WHAT IS BEING ASKED: Below are some records; work out how many of their lines contain "computer" and give the number only.

────

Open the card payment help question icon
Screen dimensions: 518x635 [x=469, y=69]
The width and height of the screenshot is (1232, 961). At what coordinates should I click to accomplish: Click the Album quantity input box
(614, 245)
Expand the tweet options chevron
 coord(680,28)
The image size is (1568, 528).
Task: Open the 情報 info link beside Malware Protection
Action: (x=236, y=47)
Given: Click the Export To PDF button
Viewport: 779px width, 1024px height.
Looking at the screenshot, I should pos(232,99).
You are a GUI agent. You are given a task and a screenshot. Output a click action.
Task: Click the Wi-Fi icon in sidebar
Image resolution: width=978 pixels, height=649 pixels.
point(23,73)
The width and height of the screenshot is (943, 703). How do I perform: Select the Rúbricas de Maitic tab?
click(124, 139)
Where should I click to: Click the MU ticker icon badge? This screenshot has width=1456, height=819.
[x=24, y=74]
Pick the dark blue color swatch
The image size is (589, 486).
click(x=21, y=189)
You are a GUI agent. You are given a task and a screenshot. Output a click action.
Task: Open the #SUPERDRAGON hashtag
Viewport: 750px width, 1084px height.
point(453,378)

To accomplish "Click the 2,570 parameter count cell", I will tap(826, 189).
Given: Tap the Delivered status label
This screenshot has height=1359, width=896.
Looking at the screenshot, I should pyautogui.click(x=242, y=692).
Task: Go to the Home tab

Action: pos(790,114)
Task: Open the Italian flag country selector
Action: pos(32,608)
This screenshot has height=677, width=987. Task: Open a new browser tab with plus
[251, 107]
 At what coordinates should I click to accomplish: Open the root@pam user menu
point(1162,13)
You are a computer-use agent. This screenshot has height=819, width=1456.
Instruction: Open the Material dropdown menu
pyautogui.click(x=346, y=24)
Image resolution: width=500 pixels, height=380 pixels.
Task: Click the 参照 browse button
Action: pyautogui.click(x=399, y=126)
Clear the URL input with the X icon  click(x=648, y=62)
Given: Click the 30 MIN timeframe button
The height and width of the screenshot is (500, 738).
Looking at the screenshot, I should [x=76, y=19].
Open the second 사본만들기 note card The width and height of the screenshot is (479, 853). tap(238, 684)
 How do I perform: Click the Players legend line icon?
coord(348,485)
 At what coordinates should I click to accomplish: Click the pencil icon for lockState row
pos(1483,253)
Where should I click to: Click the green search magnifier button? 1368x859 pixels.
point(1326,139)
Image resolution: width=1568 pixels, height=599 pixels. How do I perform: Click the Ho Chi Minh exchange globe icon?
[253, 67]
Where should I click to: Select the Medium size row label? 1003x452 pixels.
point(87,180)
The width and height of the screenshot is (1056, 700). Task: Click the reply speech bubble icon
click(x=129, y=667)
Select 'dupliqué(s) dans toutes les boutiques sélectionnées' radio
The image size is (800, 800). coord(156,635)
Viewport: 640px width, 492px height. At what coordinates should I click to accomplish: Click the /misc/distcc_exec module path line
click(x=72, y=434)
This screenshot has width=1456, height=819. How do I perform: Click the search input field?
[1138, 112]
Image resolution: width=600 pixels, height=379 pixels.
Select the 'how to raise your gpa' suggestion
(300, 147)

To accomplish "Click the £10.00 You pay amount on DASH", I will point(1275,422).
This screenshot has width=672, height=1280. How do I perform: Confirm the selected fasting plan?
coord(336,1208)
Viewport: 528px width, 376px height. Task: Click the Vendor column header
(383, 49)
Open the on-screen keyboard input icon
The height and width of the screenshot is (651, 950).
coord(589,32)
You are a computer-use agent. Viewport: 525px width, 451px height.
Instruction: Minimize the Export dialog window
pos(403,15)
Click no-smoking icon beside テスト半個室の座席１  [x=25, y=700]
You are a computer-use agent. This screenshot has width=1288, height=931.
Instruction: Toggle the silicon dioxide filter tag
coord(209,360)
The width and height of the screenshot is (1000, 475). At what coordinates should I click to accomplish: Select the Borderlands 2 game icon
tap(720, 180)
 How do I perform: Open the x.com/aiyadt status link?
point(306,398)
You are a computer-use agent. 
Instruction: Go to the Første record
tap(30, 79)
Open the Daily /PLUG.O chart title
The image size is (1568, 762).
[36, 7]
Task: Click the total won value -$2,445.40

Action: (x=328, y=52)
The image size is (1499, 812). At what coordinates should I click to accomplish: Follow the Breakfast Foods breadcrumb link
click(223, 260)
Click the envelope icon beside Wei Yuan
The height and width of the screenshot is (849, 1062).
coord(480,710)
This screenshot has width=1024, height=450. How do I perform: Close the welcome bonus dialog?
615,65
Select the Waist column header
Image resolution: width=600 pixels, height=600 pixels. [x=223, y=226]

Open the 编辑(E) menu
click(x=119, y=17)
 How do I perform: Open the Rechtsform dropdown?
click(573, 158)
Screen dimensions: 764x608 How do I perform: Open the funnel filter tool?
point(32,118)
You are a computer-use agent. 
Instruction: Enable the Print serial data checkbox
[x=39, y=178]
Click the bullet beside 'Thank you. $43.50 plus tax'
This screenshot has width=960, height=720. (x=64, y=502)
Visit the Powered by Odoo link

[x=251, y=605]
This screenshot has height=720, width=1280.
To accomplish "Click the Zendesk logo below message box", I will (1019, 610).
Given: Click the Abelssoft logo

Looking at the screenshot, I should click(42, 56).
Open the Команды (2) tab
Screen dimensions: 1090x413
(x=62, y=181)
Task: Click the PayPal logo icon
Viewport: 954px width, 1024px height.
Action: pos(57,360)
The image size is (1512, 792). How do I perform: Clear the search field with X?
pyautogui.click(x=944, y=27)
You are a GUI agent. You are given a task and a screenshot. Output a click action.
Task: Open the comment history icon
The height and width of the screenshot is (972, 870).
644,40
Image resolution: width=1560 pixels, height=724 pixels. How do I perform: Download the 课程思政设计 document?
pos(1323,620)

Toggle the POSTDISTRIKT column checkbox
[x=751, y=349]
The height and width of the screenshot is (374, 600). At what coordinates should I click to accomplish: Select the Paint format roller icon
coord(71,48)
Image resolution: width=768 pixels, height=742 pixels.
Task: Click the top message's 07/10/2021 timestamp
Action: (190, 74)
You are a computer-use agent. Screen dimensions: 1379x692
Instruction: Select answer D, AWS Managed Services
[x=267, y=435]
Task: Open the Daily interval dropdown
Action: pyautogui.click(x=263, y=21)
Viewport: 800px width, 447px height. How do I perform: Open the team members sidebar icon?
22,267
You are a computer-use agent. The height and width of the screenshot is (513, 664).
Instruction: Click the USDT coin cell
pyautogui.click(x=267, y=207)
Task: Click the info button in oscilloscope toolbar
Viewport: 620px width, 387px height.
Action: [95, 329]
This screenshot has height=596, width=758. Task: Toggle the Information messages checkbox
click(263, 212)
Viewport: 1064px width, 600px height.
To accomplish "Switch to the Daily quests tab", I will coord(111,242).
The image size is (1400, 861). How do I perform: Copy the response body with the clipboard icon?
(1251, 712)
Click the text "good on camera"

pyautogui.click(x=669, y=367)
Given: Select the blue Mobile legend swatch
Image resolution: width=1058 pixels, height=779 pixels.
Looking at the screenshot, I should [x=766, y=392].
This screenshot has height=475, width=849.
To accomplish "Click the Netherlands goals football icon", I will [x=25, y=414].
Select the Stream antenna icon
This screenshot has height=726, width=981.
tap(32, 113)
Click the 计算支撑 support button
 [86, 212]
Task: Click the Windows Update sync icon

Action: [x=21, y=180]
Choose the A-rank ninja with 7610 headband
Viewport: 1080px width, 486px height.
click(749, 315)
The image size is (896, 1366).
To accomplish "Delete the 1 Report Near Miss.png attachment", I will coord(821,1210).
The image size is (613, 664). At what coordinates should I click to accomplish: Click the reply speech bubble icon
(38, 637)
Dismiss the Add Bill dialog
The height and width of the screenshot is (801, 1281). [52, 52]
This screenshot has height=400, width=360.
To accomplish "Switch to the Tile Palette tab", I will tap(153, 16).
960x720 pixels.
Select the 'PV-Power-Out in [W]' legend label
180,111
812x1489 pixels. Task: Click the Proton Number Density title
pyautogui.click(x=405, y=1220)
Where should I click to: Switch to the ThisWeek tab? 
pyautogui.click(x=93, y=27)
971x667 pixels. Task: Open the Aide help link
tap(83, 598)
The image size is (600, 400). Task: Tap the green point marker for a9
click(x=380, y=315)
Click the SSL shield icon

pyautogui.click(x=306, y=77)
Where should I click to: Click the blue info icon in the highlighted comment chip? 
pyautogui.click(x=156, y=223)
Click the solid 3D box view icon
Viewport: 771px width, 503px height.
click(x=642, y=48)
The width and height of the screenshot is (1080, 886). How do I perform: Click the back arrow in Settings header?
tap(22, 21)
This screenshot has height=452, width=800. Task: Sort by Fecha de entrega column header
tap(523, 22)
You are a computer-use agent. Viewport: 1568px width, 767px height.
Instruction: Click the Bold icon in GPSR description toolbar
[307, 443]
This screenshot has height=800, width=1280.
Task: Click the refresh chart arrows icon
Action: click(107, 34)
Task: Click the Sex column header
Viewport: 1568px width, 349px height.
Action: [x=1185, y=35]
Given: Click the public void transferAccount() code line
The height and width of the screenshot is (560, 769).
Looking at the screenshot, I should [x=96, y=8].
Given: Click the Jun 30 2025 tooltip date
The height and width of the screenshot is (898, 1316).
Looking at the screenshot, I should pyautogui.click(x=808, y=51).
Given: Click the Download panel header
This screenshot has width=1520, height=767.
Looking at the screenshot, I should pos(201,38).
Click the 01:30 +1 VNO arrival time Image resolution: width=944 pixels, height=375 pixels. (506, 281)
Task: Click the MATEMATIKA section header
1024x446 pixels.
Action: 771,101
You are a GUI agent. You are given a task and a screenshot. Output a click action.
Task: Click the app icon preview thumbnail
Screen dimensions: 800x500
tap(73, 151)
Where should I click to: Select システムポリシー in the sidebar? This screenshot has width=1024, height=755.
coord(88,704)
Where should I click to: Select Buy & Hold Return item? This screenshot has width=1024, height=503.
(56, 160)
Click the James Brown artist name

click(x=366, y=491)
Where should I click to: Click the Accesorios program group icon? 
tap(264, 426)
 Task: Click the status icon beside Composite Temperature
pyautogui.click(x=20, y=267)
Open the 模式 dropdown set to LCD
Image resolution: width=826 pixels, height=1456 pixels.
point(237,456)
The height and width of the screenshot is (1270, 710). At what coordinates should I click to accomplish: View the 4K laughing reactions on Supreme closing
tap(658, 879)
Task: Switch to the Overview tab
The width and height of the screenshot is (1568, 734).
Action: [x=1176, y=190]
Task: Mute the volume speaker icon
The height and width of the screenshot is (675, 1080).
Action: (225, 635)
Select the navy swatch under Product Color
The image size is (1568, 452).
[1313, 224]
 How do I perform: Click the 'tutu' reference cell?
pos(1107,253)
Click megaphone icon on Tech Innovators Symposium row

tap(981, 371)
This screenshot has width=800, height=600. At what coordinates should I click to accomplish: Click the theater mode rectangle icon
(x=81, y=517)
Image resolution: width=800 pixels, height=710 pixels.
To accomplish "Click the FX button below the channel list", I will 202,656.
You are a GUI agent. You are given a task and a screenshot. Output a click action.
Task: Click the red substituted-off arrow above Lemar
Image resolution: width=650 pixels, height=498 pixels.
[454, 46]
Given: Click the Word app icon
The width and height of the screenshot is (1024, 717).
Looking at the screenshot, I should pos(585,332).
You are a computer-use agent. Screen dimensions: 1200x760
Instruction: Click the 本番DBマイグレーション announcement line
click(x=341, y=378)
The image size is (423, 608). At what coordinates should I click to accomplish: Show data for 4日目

────

TASK OUTPUT: 9